Output: Generates a production-ready learned.yaml config file.

Then run the detector with the learned config:

blackice --config configs/learned.yaml ...

2. Motivation

Infrastructure monitoring is plagued by alert fatigue. Traditional threshold-based alerting generates noise from transient spikes, while complex ML models introduce opacity and drift.

BLACKICE addresses this by shifting focus from point anomalies to persistent regime shifts. It acknowledges that infrastructure data is inherently noisy and bursty. Instead of training complex models to predict every spike, BLACKICE uses rigorous statistical persistence validation to distinguish between:

Transient Instability: Burstiness that returns to baseline (filtered out).
Structural Deviation: Shifts that persist beyond a confidence interval (reported).

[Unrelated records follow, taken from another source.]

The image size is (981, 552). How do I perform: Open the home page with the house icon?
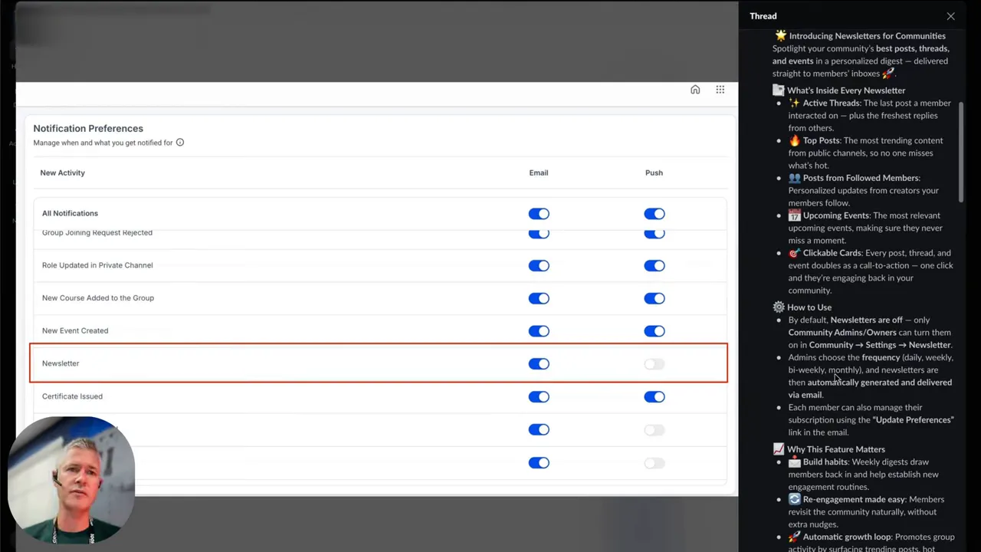695,90
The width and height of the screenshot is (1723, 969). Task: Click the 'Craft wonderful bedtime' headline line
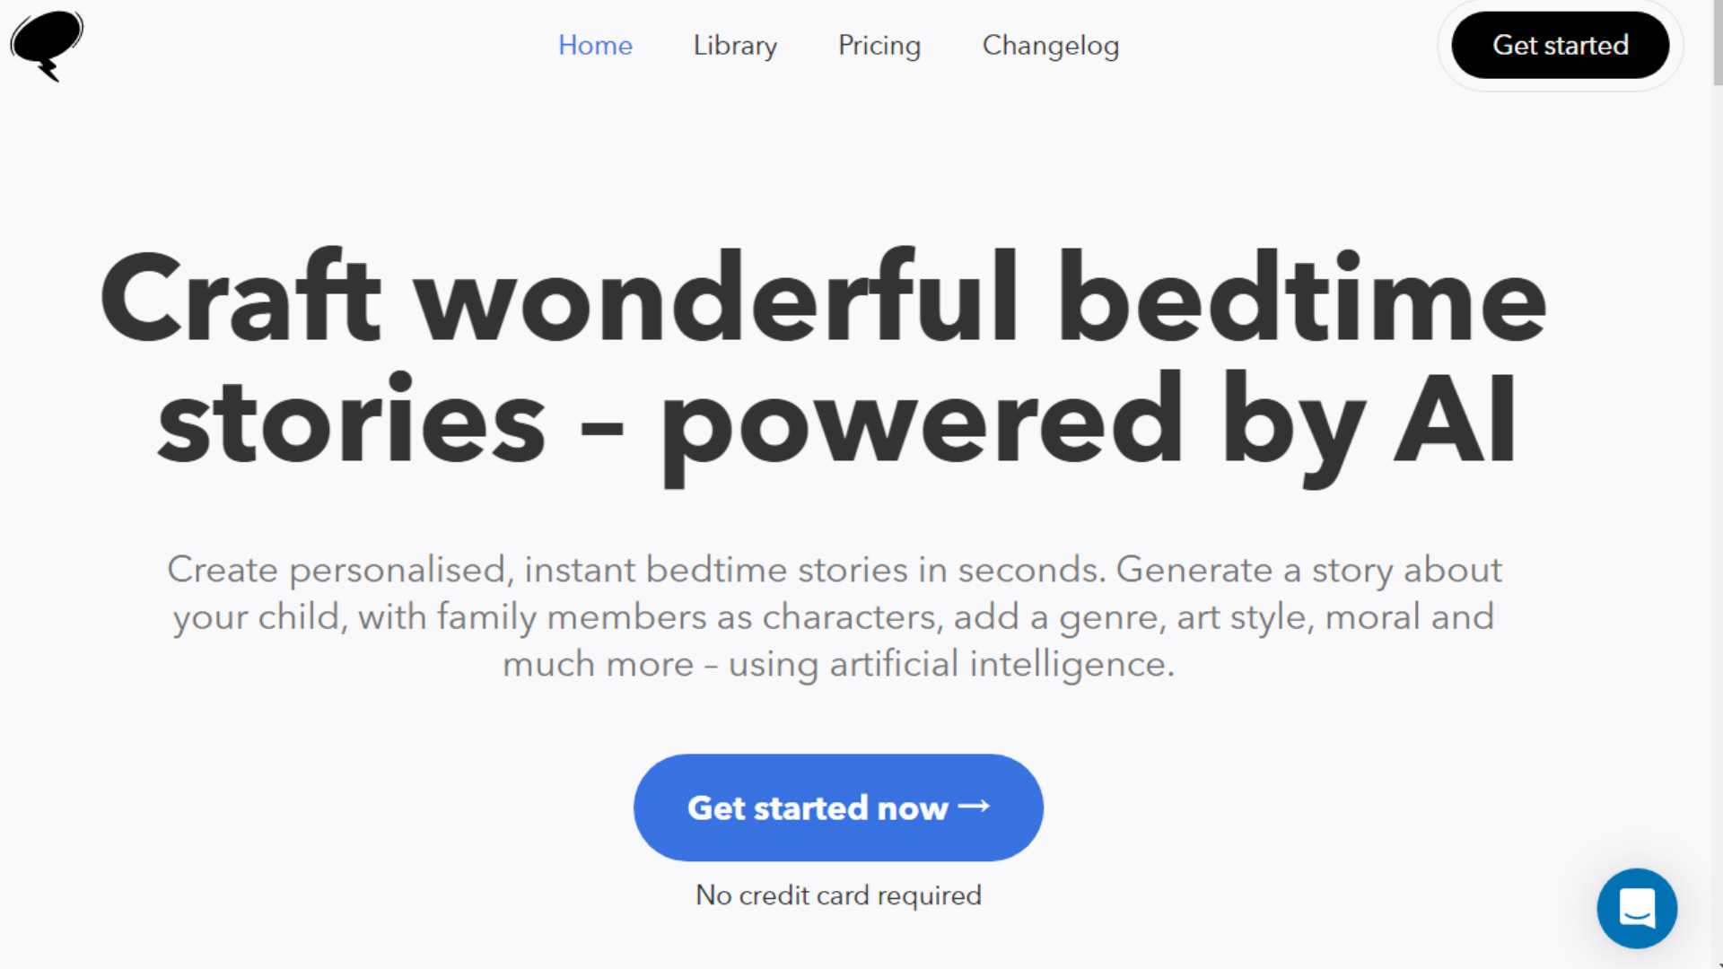coord(823,298)
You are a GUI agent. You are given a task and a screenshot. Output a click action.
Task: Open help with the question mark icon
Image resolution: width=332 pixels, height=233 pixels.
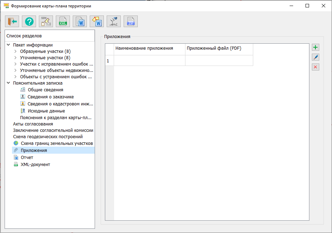(29, 22)
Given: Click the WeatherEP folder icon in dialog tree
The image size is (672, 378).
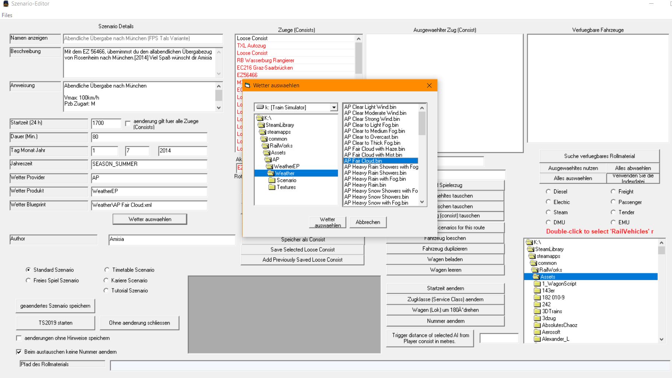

The system avoids "AI magic" in favor of deterministic, explainable signal processing that can be debugged by an SRE at 3 AM.

3. Architecture Overview

BLACKICE is engineered as a streaming processing pipeline, not a batch analysis script. It operates in O(1) memory per metric tracker.

Components

Baseline Modeling: Welford's algorithm for numerically stable, streaming mean/variance without history retention.
Deviation Detection: Real-time z-score computation against rolling baselines.
Persistence Validation: Deterministic filter requiring deviations to sustain magnitude and duration thresholds to trigger state changes.
State Machine: Formal transition logic (NORMAL → UNSTABLE → SHIFTED) providing clean audit trails.
RegimeDetector: High-level facade that encapsulates the entire engine into a single, easy-to-use API.
Metrics/Reporting: Generates label-free stability metrics and automated incident analysis files.

4. Key Features

Streaming-First Design: Processes infinite streams chunk-by-chunk using minimal resources.
Constant Memory: O(window_size) memory complexity regardless of dataset size.
Label-Free Metrics: Quality metrics (detection latency, spike rejection) computed without ground truth labels.
Noise Rejection: Aggressive persistence layer filters 80-90% of transient noise typical in cloud workloads.
Automated Reporting: Instantly generates production-grade Markdown incident reports.
CLI-Driven: Unix-philosophy operational interface.

5. Project Structure

blackice/
├── configs/            # YAML configuration (Learned & Defaults)
├── notebooks/          # Analysis and visualization
├── reports/            # Generated incident reports
├── scripts/            # Testing & CI Verification
│   ├── test_blackice.py    # Integration suite
│   ├── test_cli_smoke.py   # Operational smoke tests
│   └── test_determinism.py # O(1) Invariant checks
├── src/
│   └── blackice/       # Core library
│       ├── learning/       # [NEW] Offline ML Module
│       │   ├── objective.py    # Loss Function (SRE-weighted)
│       │   └── optimizer.py    # Grid Search Trainer
│       ├── baseline.py     # Streaming statistics
│       ├── cli.py          # Production CLI entry point
│       ├── detector.py     # High-level RegimeDetector API
│       ├── deviation.py    # Signal detection
│       ├── metrics.py      # Stability metrics
│       ├── persistence.py  # Noise filtering logic
│       ├── pipeline.py     # Orchestration
│       └── state.py        # Regime state machine
├── train_model.py      # [NEW] ML Training Entrypoint
└── pyproject.toml      # Project Metadata & Dependencies

6. Example Output

BLACKICE generates structured incident reports designed for engineering transparency.

Report Sections:

Executive Summary: Immediate text verdict (HEALTHY/UNHEALTHY) based on confirmed shifts.
Signal Summary: Detailed breakdown of CPU/Memory behavior patterns.
Detection Statistics: Tables showing total events vs. confirmed shifts (often 100% rejection rate for stable but bursty machines).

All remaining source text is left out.